The downside to Medicaid cuts is that for every dollar a state reduces Medicaid spending, $1 to $3 in matching funds from the federal government is lost. (Some states have tried using a loophole in federal law to head this off; see Washington Watch ). In Indiana, for example, the feds kick in about 62 cents for every 38 cents the state spends on Medicaid.
NGA Director of Health Legislation Matt Salo notes that rising Medicaid costs were a source of concern even before the economic downturn. The same factors driving medical inflation in the private market — higher drug spending, hospital rates, and physician fees — have contributed to 10 percent or greater annual Medicaid-spending increases in many states, a rate unsustainable even in a booming economy. In addition, many states increased enrollments by raising income eligibility levels to provide coverage to the working poor.
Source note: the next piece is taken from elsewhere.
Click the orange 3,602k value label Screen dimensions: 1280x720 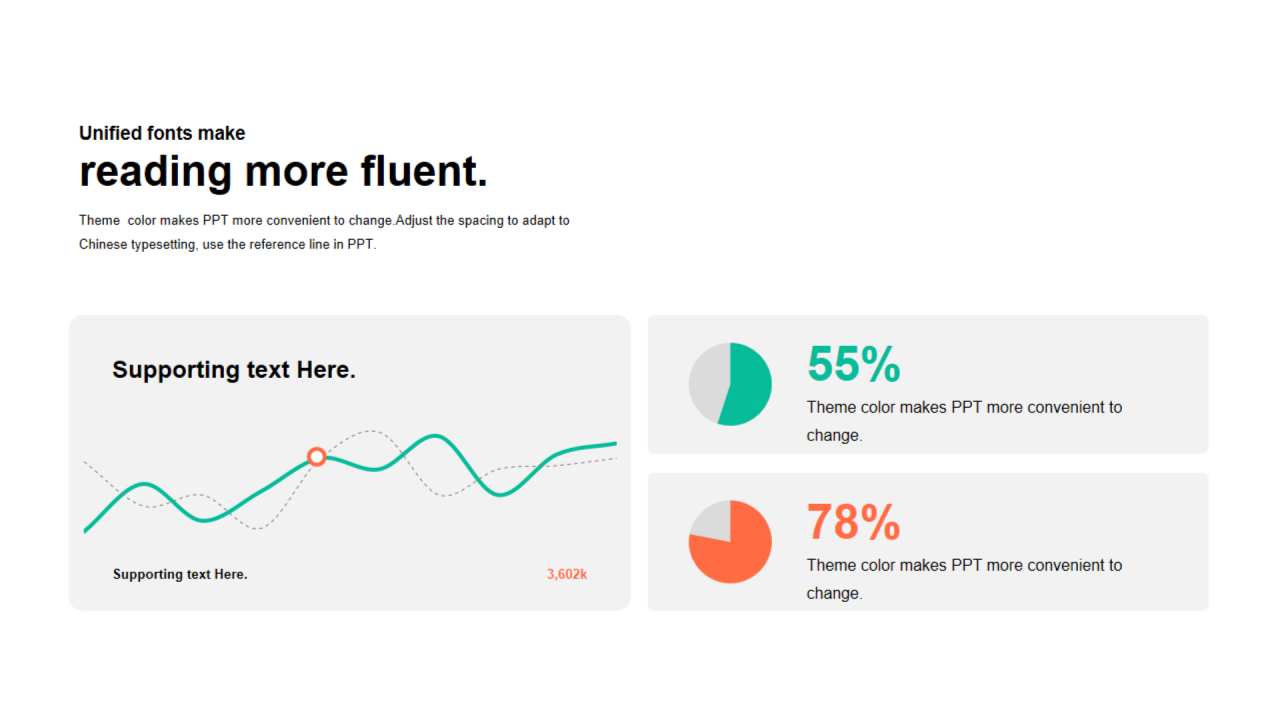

"There's also been a significant backlash, not just in the private market but in Medicaid, against tightly controlled managed care, with fee-for-service treatment and open networks more in favor," Salo adds. "You have happier people, but higher costs."
In the private health insurance market, payers and purchasers are reducing benefits and passing costs on to consumers. With orders to trim hundreds of millions of dollars, state Medicaid directors are now considering doing the same.
"We're going to have to reduce services or reimbursements for services to our Medicaid clients in conjunction with continuing to explore any opportunity for revenue enhancement from the federal level," says Karen Kinder, director of budget and finance in Indiana's Family & Social Services Administration, which administers the state's Medicaid program.
Starting around the edges
Already on the list are a 10-percent reduction in coverage for over-the-counter drugs and the elimination of coverage for dentures. An attempt by Indiana to reduce dispensing fees for Medicaid prescriptions from $4 to $3 was challenged in court by retail pharmacists and was subsequently withdrawn. But Kinder says reductions in Indiana's current Medicaid case- mix reimbursement formula for hospitals and nursing homes, under which the state now pays for empty beds, are being considered.
A report from the Commonwealth Fund, "How the Slowing U.S. Economy Threatens Employer-Based Health Insurance," estimates that under current Medicaid eligibility rules, a 2-point increase in the unemployment rate will add about 3.3 million people to Medicaid, at $5 billion a year. This sets the stage for intense discussions in statehouses as administrations try to keep their states solvent and interest groups try to keep their slices of the Medicaid pie.
Meanwhile, the Sept. 11 attacks and anthrax bioterrorism have states scrambling to beef up their public health infrastructure. In Indianapolis, the volume of testing by the Indiana State Department of Health lab is only now starting to taper off after postal equipment from New Jersey sent to the state for servicing and cleaning in late October turned out to be contaminated with anthrax.
State Health Commissioner Greg Wilson, MD, sees this and other recent events as a wake-up call to strengthen the public health system. "The federal government has an important role in setting standards and providing expert authorities, but actual public health gets implemented at the state and local level," says Wilson. "In Indiana, we need more trained personnel and communications equipment, everything from walkie-talkies to integrated computer systems, so that police, fire, EMS, and health officials can communicate and store data online."
Wilson is quick to point out that while bioterrorism dominates the headlines now, more insidious public health threats such as cancer, heart disease, and smoking are just as deadly.
Riley, too, has been thinking about the aftermath of 9/11. Her take is that it may change the way we think about government, about how we spend tax dollars, and how we help each other.
"One strategy is to send tax dollars back to individuals," she says. "The other is to invest in the common good, in things that help all of us."